Because I sure fucking think so
!soulslike@lemmy.zip
!discoelysium@lemmy.zip
My two favourites right now :')
Submitted 17 hours ago by Track_Shovel@slrpnk.net to [deleted]
https://slrpnk.net/pictrs/image/2e59d209-e3ae-406a-b1ac-944bedbe4088.jpeg
Because I sure fucking think so
!soulslike@lemmy.zip
!discoelysium@lemmy.zip
My two favourites right now :')
Niche community? More like argue with tens of people online. 😆
-connects to I2P- -goes to ramble- “This is the best thing that nobody uses”
That’s the stupidest perspective I’ve ever heard. You’re wrong.
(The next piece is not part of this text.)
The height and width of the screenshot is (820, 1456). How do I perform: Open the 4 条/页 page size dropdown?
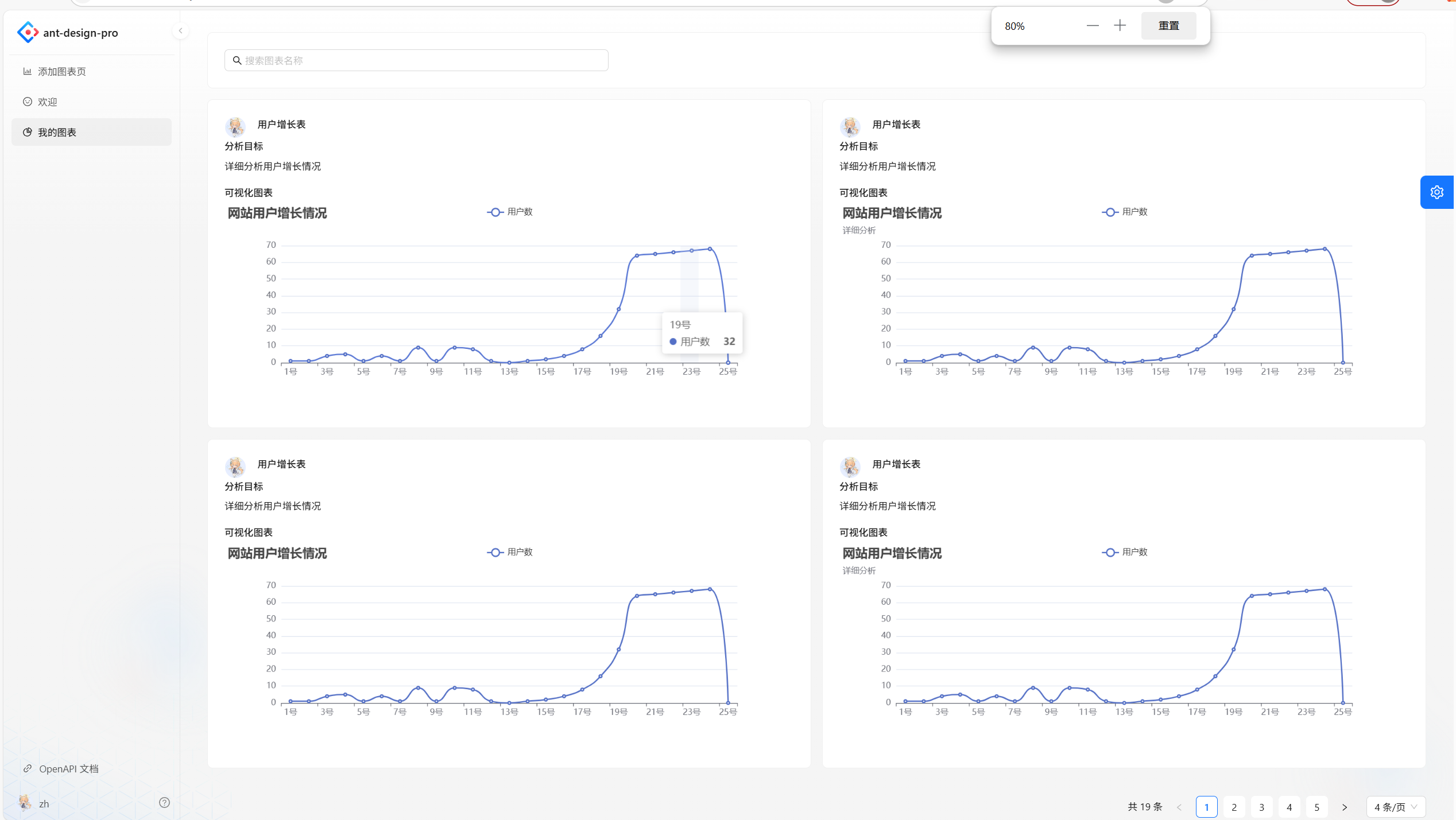(x=1395, y=807)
Strawman strawman ad hominem!
Now you’re getting it!
There are dozens of us, dozens!
Dozens of accounts, yes. But probably only like 3 or 4 real human people if we’re being generous.
the two remaining highlanders
Last of the Mohicans
What if your niche community is about love and tolerance? 👀
*gestures at the entirety of Christianity*
gestures at the satanic temple
The core of Christianity is internalizing the contradiction of three gods that are actually one. With the axiom that 3 = 1, you can prove anything. This is how you can believe that Jesus taught radical acceptance, but it’s okay to hate anyone who’s different than you.
Toxic place that suppresses all dissent and thus is unable to change, adapt, or even recognize problems.
Shitposted and am still lonely.
I’m here with you, you dickhead
You shall address me as The Head Of The Dicks.
Arguing with thousands of people? In this economy? I don’t even know if Lemmy has a thousand people. 😜
Nobody really argues with me in my niche online community. I almost kind of feel ripped off.
Measure time only by the worn-out office chairs you work through
Everybody get naked!
I think there’s another instance for that.
Shitposting cures male pattern baldness.
Shitposting? Nah. A really good shit can get you your very own Mr. Hankey for real friendship, tho!